===== Data for analysis =====
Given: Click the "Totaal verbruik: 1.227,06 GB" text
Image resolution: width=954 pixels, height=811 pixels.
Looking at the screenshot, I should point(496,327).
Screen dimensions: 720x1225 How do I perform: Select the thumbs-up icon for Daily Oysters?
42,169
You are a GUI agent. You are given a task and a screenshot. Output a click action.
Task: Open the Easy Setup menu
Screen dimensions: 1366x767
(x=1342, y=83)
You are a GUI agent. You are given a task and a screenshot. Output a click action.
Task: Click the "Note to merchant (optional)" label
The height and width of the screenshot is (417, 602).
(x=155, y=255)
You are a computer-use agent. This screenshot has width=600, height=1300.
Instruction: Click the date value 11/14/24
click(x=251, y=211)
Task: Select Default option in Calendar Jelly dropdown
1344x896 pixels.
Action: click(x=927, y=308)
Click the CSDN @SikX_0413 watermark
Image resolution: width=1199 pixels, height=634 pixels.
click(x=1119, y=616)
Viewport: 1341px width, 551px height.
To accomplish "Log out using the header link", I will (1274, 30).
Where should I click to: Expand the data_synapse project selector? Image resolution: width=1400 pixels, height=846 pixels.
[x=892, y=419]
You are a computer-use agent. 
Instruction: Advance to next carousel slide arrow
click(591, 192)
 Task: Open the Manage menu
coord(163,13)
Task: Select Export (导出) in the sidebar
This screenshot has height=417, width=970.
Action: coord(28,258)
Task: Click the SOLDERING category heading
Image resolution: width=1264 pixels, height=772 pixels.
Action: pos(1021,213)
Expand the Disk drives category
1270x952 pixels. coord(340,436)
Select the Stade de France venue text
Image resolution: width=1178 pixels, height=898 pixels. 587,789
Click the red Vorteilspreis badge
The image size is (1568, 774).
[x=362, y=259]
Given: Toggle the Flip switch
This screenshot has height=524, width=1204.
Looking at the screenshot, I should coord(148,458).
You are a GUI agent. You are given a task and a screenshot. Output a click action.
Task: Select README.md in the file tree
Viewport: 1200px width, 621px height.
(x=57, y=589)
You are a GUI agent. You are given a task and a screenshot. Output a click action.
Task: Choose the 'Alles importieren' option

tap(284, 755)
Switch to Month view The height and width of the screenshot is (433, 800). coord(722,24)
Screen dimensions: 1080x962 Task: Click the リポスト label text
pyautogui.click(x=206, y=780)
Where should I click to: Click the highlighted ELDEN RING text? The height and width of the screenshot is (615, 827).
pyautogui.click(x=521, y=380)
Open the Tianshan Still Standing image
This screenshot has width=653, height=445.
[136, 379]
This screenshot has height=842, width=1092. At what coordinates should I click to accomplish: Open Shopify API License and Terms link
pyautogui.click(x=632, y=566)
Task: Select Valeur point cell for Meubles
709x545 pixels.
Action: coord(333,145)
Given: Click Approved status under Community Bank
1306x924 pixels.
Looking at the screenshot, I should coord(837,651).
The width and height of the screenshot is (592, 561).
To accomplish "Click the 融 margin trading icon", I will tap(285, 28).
=====
** Activity **
Show every line of the listing in which the string "will" can be found.

** Finished exercise **
To accomplish "Log out using the header link", I will (1274, 30).
To accomplish "Click the 融 margin trading icon", I will tap(285, 28).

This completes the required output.